■ Exercise instructions ■
Take each line below that has "agent" and copy it.

■ Excerpts from a dataset ■
[Start of Attachment]

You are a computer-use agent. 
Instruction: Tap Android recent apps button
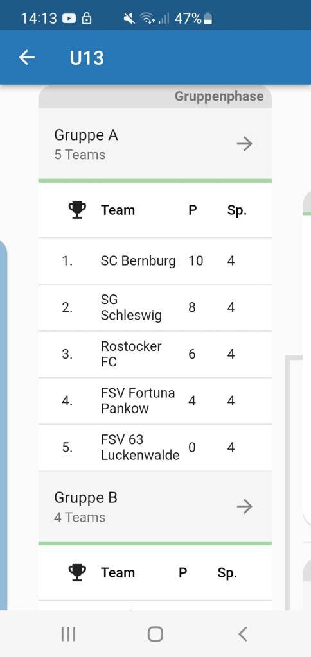(68, 634)
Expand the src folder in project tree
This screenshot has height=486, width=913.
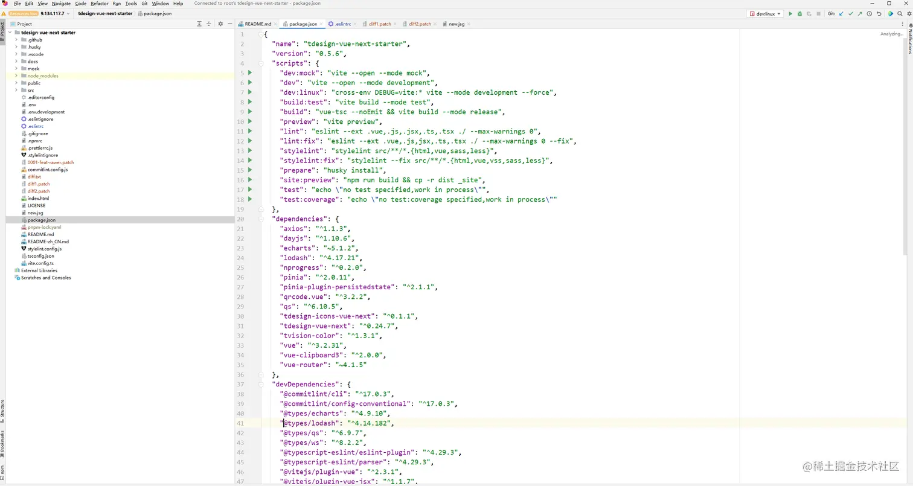coord(16,91)
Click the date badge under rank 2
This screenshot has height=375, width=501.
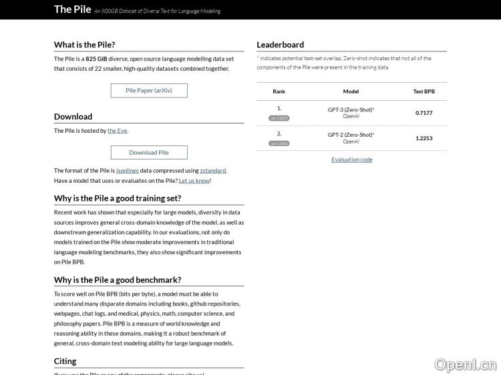coord(279,143)
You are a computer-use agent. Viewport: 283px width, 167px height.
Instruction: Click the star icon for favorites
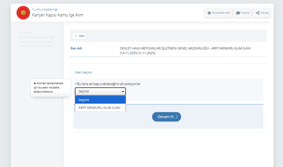coord(209,13)
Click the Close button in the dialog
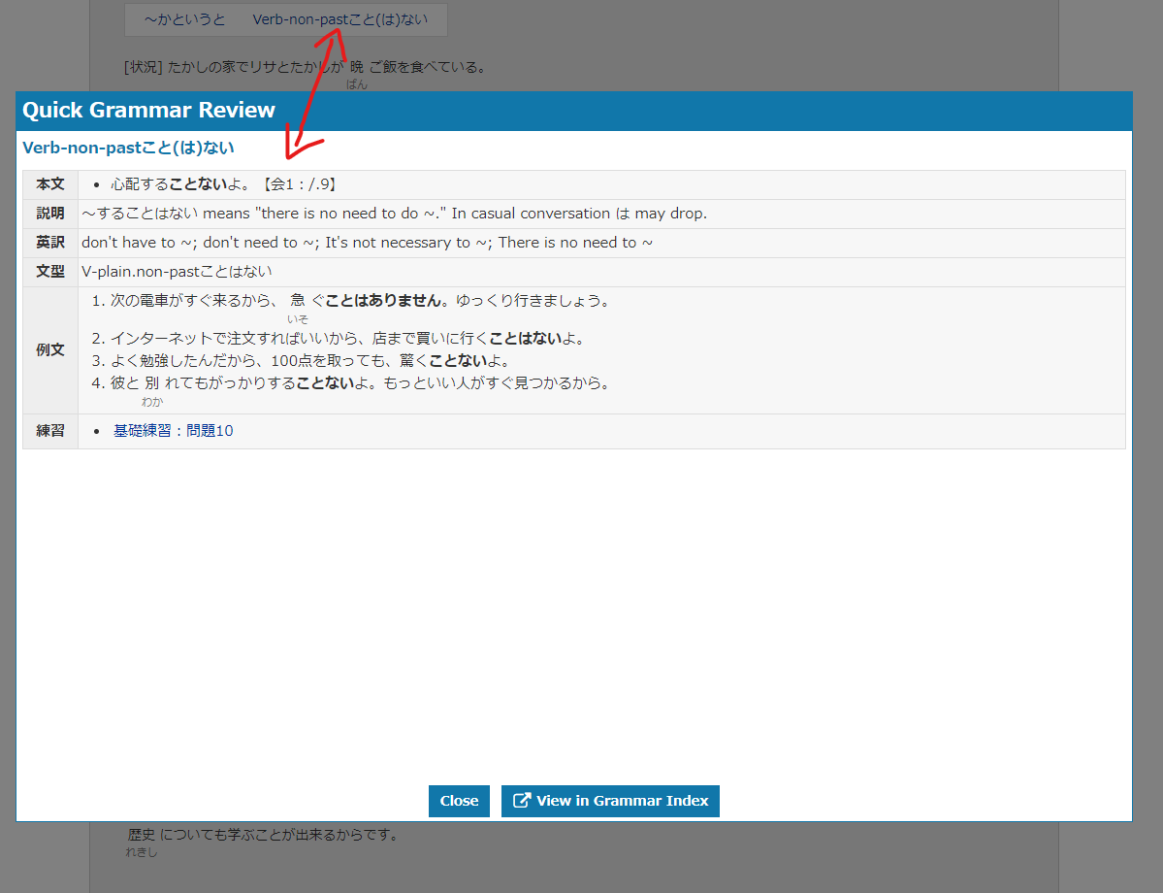The image size is (1163, 893). (459, 801)
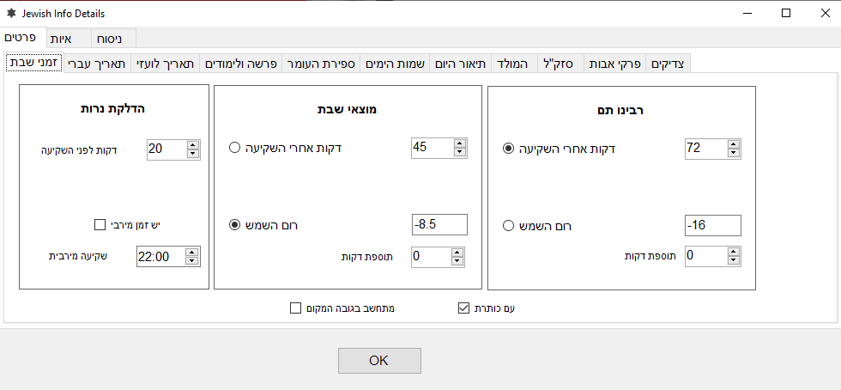This screenshot has width=841, height=390.
Task: Toggle the עם כותרת checkbox
Action: pos(465,308)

[End of Attachment]

■ Answer box ■
You are a computer-use agent. 
You are a computer-use agent. Viewport: 283px width, 167px height.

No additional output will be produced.